The heatwave is over and the golf course is looking parched, but reasonably good. After even just a couple of days of rain, it seems to show signs of greening up again. Most of the trees have shown little sign of stress, but heavy rain and high wind may reveal the weaker branches. The volunteers have been undertaking summer maintenance, clearing brambles and nettles and ‘raising the heads’ of the younger trees so that it is easier to walk underneath.
There is good news about Batchwood Hall. Over the summer months some much-need maintenance and refurbishment has been going on and the outside is looking much better. The ridiculously overgrown ivy has been stripped away from the windows and their surrounds, window frames have been repaired and painted, blocked downpipes cleared, so that any water goes down the pipes and not the wall, and brickwork generally cleaned and made good. The fire escapes are now looking safe and well-lit. At a recent resident’s meeting, the management said that the club would be closing for at least six weeks after Christmas for internal refurbishment, and in the meantime there would be a focus on attracting a more mature clientele and management of patrons leaving the club at closing time. Let’s hope this will lead less antisocial behaviour.
At the AGM in May, Kate Bretherton mentioned that there would be a training day at Verulamium for those wanting to know how to record significant trees using the Treezilla website.
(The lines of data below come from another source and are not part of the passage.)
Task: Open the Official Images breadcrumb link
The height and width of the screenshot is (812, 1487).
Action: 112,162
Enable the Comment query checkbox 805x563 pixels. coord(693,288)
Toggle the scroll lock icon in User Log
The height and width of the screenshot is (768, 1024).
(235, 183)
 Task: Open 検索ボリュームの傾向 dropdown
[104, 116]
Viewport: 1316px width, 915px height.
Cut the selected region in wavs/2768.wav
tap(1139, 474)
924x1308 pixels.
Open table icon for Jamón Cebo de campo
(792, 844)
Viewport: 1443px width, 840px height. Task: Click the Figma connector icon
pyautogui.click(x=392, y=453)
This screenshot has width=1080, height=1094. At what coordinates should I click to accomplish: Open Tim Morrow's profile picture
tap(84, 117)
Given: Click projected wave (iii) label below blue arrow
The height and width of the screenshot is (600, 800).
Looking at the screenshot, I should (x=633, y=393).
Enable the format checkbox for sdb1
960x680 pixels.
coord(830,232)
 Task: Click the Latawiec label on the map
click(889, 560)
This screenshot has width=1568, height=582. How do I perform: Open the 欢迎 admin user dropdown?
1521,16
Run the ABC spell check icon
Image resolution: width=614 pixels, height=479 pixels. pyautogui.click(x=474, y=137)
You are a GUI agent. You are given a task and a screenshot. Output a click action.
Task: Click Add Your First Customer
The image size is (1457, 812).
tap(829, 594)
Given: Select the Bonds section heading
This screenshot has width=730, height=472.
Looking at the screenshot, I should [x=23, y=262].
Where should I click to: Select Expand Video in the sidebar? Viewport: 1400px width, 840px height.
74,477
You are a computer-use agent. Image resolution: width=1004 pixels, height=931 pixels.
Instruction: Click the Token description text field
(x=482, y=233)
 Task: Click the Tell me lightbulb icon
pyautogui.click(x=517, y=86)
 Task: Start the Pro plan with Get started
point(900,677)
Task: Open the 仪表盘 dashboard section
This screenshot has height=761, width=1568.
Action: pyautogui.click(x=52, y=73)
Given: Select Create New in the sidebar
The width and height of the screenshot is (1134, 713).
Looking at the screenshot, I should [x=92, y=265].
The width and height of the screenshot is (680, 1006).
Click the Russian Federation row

We now know that this will be centred on Verulamium Museum and Park on Thursday 13th September from 5pm to 7pm. Meet at the entrance to the museum at 5pm. There will be a short walk around the park to record a couple of trees, followed by a session at the Museum on how to upload data onto the website at: https://www.treezilla.org/treezilla/map/?z=12/51.7734/-0.3245
The map – known as The Treezilla – will become a useful resource for students, ecologists, town planners and others seeking information about the area. Recording trees in our District is vital to monitoring their health, recognising their ecological and cultural importance, and understanding their ecosystem and landscape value. Recording trees via Treezilla is intended to help quantify the benefits trees bring to society, including producing oxygen, absorbing air pollution and improving water qualtity, and thus ascribe a financial value to trees.
Alex Laurie MCIEEM, who is Landscape & Arboriculture Assistant at St Albans City & District Council, has told Kate it would be great to see as many of you there on the evening, also if you know anyone who you think would be getting involved in the project or other tree wardening activities. Please let Kate know if you are interested [firstname.lastname@example.org].
Apologies for the different appearance of this post. A few technical problems with the website at the moment. We hope to sort these out soon.